There is a data loading element to this as well where I do not know how the tuple mover would want to handle this. Specifically, ingest is a realtime stream with lots of security IDs coming in simultaneously.

Is it expensive to be simultaneously tuple moving into 5000 open/appending rowsegments?

Perhaps rowsegment breaking should only happen through an OPTIMIZE command and not be strcitly/uniformly enforced at the CREATE TABLE schema level?

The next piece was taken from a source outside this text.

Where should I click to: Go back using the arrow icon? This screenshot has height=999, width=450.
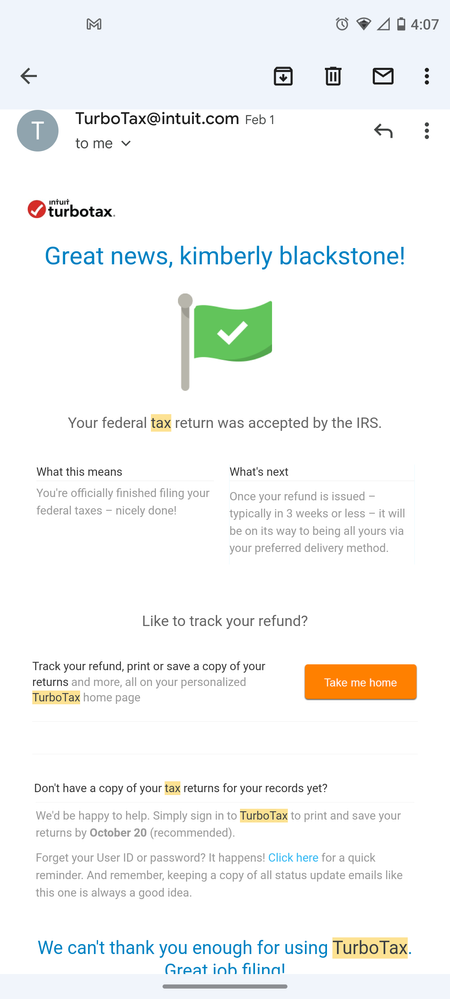pyautogui.click(x=29, y=76)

hanson1 · September 10, 2024, 4:53pm

Thanks for sharing these details, Rich. it’s hard to tell if list partitioning would help a lot in this situation – it might help a little. However, we are investigating sub-segment elimination which would use more min/max metadata at finer-than-segment level. That could help in your situation. I’ll pass your use case along to the developers.

richard.obrien · September 11, 2024, 4:17pm

Partitioning does help our use case, but primarily in the OPTIMIZE TABLE FULL use case.

Partitioning is what we do with MSSQL’s columnstore. We have partitions based on a date range, for instance, monthly or quarterly. Once the month or quarter is complete we perfectly sort and re-insert the data by SecurityID & DateTimeKey to get a static “golden master” set of rowsegments that should never need to be re-written because we do not expect new trades or quotes to come in for that month. We also carefully manage the batch loading process to get the delta store to break on SecurityID where possible to prevent more than one securityid residing in any rowsegment.

The way partitioning is helpful is that generally, once a time range of data is “closed” it never needs to be re-sorted / optimized again.

With SingleStore currently if I insert just 1 new row for the smallest SecurityID, OPTIMIZE TABLE FULL will properly insert that row where it belongs somewhere in the first few rowsegments. Inserting that row into an already full row segment will then evict 1 row into the next rowsegment which will evict 1 row into the next rowsegment and so on. Such that optimizing after inserting just 1 row into the table requires decompressing & recompressing the ENTIRE table.

This seems highly unnecessary / inefficient. What I am proposing (in the other thread) is that, OPTIMIZE FULL when it inserts that one row, it simply keeps the now 1,000,001 sized rowsegment without evicting any rows. If it does that there is nothing else for the optimizer to do. In this way having some flexibility around rowsegment length can result in much much faster full optimizations. +/-30% of default/optimal rowsegment length seems reasonable to me. Like if a merger is putting 300k new rows into a 1mm rowsegment is ok but 350k is too much such that the merger results in 2 new rowsgments of 675k+675k=1.35mm. The goal here being that we want to avoid merging “spillover” that causes more rowsegments to be unnecessarily touched. So much of the data in the columnstore rowsegments are already sorted I imagine the background optimization process would use substantially fewer cycles with this kind of approach.

The tolerance % should just be a parameter where the current merger algorithm tolerance is 0%.

-Rich

hanson1 · September 11, 2024, 10:18pm

Richard, thanks for describing this in more detail. I see the merits of what you are suggesting. I opened an internal feature request for this. Our engineer familiar with this recommends running OPTIMIZE TABLE without FULL in your situation.

In your environment, what is your hardware and data size and how long does OPTIMIZE TABLE FULL take and what are the ramifications of that for you?